Yang menarik pasca konser itu berlangsung adalah respons para pejabat negara atau elit-elit partai politik di Jerman. Presiden Frank-Walter Steinmeier tidak disangka justru membagikan postingan dukungan di akun media sosialnya mengenai konser anti-rasis di Chemnitz. Tentu saja hal itu membuat geram para simpatisan serta kolega politiknya.
Pasalnya, Steinmeier dianggap melegitimasi FSF yang telah dicap sebagai “ekstremis kiri” oleh Badan Federal Keamanan Konstitusi dan disebut “anti-negara” oleh Badan Intelejen Mecklenburg-Vorpommern. Dukungan Steinmeier pada konser itu juga menyulut pitam sekretaris jenderal partai Christian Democratic Union (CDU) besutan Merkel, Annegret Kramp-Karrenbauer.
Annegret menganggap Steinmeier tak seharusnya mendukung band punk radikal yang menulis lirik ajakan untuk membakar mobil polisi itu. Namun Steinmeier tak bergeming sedikitpun atas banjir protes yang dialamatkan padanya.
Bermula dari kota neo-Nazi
Kelahiran FSF justru bisa dibilang sebuah anomali jika mengacu pada kota lahir mereka sendiri: Rostock. Wilayah yang terletak di muara Sungai Warnow ini punya sejarah politik yang panjang. Ia dianggap kota pelabuhan penting terutama saat masih jadi bagian rezim komunis Jerman Timur.

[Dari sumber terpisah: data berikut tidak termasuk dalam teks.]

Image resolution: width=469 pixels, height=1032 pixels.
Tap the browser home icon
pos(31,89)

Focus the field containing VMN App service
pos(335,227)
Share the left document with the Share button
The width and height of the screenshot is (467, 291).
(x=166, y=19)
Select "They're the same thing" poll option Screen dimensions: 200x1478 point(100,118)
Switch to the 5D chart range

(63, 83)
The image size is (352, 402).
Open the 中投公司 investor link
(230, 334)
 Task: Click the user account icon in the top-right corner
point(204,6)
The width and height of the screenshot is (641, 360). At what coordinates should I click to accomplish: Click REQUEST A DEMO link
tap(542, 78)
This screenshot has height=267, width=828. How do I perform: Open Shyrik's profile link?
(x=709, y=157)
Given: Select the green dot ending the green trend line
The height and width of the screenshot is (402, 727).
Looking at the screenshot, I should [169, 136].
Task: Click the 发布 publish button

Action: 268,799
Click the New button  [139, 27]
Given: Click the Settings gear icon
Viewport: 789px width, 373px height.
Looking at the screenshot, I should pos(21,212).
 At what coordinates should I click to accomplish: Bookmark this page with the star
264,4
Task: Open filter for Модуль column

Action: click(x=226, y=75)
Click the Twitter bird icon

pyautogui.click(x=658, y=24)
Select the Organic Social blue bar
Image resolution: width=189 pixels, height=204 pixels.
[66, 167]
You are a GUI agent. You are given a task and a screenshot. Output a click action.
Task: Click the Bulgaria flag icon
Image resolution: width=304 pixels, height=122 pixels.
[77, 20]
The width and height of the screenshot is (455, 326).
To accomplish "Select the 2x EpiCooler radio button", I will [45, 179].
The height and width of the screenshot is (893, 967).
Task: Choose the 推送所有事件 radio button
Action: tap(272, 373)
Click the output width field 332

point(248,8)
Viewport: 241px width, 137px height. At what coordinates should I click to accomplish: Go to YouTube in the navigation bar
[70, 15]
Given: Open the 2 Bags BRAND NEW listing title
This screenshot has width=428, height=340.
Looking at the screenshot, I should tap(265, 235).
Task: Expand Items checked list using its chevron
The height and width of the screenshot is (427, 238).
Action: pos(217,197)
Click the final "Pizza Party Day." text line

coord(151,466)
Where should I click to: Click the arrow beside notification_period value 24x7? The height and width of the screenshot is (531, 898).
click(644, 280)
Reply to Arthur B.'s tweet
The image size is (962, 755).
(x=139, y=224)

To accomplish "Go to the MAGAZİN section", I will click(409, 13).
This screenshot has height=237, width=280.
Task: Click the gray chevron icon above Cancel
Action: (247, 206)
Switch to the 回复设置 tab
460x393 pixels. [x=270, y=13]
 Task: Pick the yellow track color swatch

Saat tembok Berlin runtuh yang berujung pada penyatuan Jerman, perekonomian Rostock ambrol. Lapangan pekerjaan jadi sangat langka. Belum lagi gelombang imigran Vietnam dan Rumania yang membuat persaingan semakin ketat.
Kondisi itu menuai kemunculan neo-Nazi di Rostock. Kota yang pada era sebelum reunifikasi itu dipandang istimewa, malah menjadi kavling tempat bermukimnya orang-orang yang tak menghendaki para imigran. Silsilah inilah yang jadi rahim dari peristiwa The Racist Riots tahun 1992 di Gedung Sunflower House, Rostock-Lichtenhagen.
Seperti banyak kota lainnya di Eropa, Rostock punya tradisi sepakbola yang kuat. Salah satu klub yang bermarkas di kota ini adalah F.C Hansa Rostock. Embrionya bermula dari klub bernama Empor dari Kota Lauter yang dipindahkan oleh Kepala Stasi, lembaga intelijen dan polisi rahasia Jerman Timur, Erich Mielke ke Rostock pada musim 1954-1955. Klub ini resmi menggunakan nama Hansa Rostock sejak 1965.
Kendati dikenal sebagai basis kuat neo-Nazi, suporter Hansa Rostock terpecah dua. Ada kelompok kanan yang anti-imigran, ada pula faksi suporter anarkis mereka.
Ada istilah The Fear Derby untuk menggambarkan duel panas antara Sankt Pauli dengan F.C. Hansa Rostock. Sebutan ini mengacu pada pertentangan politik suporter Sankt Pauli yang berhaluan kiri dan Hansa Rostock tepat diseberangnya.
Pada akhirnya, lewat film dokumenter Wildes Herz kita diajak menapaki tebing curam rasisme serta fasisme di Eropa. Ia menggambarkan bagaimana sepakbola serta musik mampu menjadi motor penggerak massa.
“Jika kami membatalkan [konser dan aksi] setiap kali beberapa Nazi mengeluarkan peringatan kepada kami, maka kami tidak akan menggelar konser lagi sama sekali. Anda tidak boleh menyerah di depan orang-orang ini,’” tutup Monchi.